____ Data for this task
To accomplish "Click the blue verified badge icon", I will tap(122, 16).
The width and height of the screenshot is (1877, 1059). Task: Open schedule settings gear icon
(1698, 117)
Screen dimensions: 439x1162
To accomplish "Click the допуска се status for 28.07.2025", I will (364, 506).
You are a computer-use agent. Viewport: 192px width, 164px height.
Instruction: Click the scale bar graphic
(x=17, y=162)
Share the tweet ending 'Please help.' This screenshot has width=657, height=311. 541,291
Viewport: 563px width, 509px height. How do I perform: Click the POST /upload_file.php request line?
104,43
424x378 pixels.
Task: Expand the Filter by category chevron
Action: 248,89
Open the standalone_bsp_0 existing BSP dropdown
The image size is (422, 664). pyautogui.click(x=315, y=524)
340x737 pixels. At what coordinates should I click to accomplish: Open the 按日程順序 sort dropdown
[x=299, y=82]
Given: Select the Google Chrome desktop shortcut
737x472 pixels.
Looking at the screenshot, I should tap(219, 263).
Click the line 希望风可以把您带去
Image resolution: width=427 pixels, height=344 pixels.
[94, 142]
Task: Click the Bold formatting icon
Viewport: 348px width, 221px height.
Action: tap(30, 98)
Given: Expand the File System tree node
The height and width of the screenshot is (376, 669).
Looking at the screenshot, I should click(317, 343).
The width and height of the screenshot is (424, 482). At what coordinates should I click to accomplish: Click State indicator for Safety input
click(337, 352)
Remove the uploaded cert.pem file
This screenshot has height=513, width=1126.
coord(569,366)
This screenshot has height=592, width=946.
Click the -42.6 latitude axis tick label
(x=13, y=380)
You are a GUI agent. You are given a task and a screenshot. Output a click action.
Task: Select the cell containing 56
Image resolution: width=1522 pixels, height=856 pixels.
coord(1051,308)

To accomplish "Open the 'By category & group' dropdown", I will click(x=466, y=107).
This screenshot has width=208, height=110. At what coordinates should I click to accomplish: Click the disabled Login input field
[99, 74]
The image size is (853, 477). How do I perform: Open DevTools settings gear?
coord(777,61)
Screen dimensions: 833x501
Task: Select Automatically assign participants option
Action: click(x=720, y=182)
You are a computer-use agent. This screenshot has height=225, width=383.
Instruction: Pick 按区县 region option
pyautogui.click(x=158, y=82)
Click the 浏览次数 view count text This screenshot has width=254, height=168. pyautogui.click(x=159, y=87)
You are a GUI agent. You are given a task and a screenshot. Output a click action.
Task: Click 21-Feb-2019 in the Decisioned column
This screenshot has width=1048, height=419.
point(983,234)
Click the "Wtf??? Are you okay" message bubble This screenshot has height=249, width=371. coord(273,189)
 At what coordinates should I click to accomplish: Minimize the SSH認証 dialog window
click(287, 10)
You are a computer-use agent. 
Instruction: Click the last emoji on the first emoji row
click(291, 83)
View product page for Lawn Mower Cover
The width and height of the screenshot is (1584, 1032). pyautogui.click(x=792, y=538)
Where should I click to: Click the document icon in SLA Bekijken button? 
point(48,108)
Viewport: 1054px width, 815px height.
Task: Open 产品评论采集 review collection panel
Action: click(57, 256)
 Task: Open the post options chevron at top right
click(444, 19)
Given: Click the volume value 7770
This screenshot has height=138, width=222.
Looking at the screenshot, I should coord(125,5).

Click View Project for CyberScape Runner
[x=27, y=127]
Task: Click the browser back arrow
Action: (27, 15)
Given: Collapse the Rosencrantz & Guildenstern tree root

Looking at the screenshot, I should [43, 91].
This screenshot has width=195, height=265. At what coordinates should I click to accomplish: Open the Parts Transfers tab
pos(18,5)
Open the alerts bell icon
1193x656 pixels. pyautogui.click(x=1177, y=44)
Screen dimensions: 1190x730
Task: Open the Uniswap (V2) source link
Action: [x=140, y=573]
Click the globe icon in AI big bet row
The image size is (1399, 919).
________
A word-for-word transcription of all the data is needed.

To accomplish "Click the blue verified badge icon", I will tap(122, 16).
The width and height of the screenshot is (1877, 1059). Task: Open schedule settings gear icon
(1698, 117)
Screen dimensions: 439x1162
To accomplish "Click the допуска се status for 28.07.2025", I will (364, 506).
You are a computer-use agent. Viewport: 192px width, 164px height.
Instruction: Click the scale bar graphic
(x=17, y=162)
Share the tweet ending 'Please help.' This screenshot has width=657, height=311. 541,291
Viewport: 563px width, 509px height. How do I perform: Click the POST /upload_file.php request line?
104,43
424x378 pixels.
Task: Expand the Filter by category chevron
Action: 248,89
Open the standalone_bsp_0 existing BSP dropdown
The image size is (422, 664). pyautogui.click(x=315, y=524)
340x737 pixels. At what coordinates should I click to accomplish: Open the 按日程順序 sort dropdown
[x=299, y=82]
Given: Select the Google Chrome desktop shortcut
737x472 pixels.
Looking at the screenshot, I should tap(219, 263).
Click the line 希望风可以把您带去
Image resolution: width=427 pixels, height=344 pixels.
[94, 142]
Task: Click the Bold formatting icon
Viewport: 348px width, 221px height.
Action: tap(30, 98)
Given: Expand the File System tree node
The height and width of the screenshot is (376, 669).
Looking at the screenshot, I should click(317, 343).
The width and height of the screenshot is (424, 482). At what coordinates should I click to accomplish: Click State indicator for Safety input
click(337, 352)
Remove the uploaded cert.pem file
This screenshot has height=513, width=1126.
coord(569,366)
This screenshot has height=592, width=946.
Click the -42.6 latitude axis tick label
(x=13, y=380)
You are a GUI agent. You are given a task and a screenshot. Output a click action.
Task: Select the cell containing 56
Image resolution: width=1522 pixels, height=856 pixels.
coord(1051,308)

To accomplish "Open the 'By category & group' dropdown", I will click(x=466, y=107).
This screenshot has width=208, height=110. At what coordinates should I click to accomplish: Click the disabled Login input field
[99, 74]
The image size is (853, 477). How do I perform: Open DevTools settings gear?
coord(777,61)
Screen dimensions: 833x501
Task: Select Automatically assign participants option
Action: click(x=720, y=182)
You are a computer-use agent. This screenshot has height=225, width=383.
Instruction: Pick 按区县 region option
pyautogui.click(x=158, y=82)
Click the 浏览次数 view count text This screenshot has width=254, height=168. pyautogui.click(x=159, y=87)
You are a GUI agent. You are given a task and a screenshot. Output a click action.
Task: Click 21-Feb-2019 in the Decisioned column
This screenshot has width=1048, height=419.
point(983,234)
Click the "Wtf??? Are you okay" message bubble This screenshot has height=249, width=371. coord(273,189)
 At what coordinates should I click to accomplish: Minimize the SSH認証 dialog window
click(287, 10)
You are a computer-use agent. 
Instruction: Click the last emoji on the first emoji row
click(291, 83)
View product page for Lawn Mower Cover
The width and height of the screenshot is (1584, 1032). pyautogui.click(x=792, y=538)
Where should I click to: Click the document icon in SLA Bekijken button? 
point(48,108)
Viewport: 1054px width, 815px height.
Task: Open 产品评论采集 review collection panel
Action: click(57, 256)
 Task: Open the post options chevron at top right
click(444, 19)
Given: Click the volume value 7770
This screenshot has height=138, width=222.
Looking at the screenshot, I should coord(125,5).

Click View Project for CyberScape Runner
[x=27, y=127]
Task: Click the browser back arrow
Action: (27, 15)
Given: Collapse the Rosencrantz & Guildenstern tree root

Looking at the screenshot, I should [43, 91].
This screenshot has width=195, height=265. At what coordinates should I click to accomplish: Open the Parts Transfers tab
pos(18,5)
Open the alerts bell icon
1193x656 pixels. pyautogui.click(x=1177, y=44)
Screen dimensions: 1190x730
Task: Open the Uniswap (V2) source link
Action: [x=140, y=573]
Click the globe icon in AI big bet row
The image size is (1399, 919).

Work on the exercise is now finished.